Directions: What lines in the following entries hold the word "agent"? Copy each one.

(Stored data)
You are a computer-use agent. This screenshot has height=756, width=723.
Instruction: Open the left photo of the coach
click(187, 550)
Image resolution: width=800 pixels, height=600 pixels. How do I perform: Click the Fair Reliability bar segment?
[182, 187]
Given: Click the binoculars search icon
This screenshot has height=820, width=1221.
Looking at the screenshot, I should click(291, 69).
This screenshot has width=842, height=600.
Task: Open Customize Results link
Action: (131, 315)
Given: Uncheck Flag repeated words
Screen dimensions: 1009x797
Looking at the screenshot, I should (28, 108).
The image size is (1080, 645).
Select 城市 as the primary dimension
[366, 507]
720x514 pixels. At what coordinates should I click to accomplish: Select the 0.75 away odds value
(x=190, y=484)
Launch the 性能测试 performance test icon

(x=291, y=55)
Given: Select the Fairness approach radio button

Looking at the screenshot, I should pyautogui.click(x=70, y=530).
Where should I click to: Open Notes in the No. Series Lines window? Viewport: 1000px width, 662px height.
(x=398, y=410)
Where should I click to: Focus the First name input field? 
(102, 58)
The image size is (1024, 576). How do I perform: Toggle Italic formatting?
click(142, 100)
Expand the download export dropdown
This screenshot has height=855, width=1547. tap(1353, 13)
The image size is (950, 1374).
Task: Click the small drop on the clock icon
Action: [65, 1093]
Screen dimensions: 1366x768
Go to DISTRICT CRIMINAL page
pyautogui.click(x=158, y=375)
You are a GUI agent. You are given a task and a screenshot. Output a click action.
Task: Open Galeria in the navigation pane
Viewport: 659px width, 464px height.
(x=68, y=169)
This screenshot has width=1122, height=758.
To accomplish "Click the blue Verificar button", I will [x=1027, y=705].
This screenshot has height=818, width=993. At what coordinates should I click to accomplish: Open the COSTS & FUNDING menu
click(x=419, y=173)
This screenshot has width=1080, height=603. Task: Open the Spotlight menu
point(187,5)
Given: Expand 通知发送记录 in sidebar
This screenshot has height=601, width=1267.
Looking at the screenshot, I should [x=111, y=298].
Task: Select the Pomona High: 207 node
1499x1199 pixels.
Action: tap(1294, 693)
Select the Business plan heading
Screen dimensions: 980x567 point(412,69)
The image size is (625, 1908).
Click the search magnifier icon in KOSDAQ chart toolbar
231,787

Solution to this task:
You are a computer-use agent. This screenshot has height=756, width=723.
You are a GUI agent. You are given a task and a screenshot. Output a click action.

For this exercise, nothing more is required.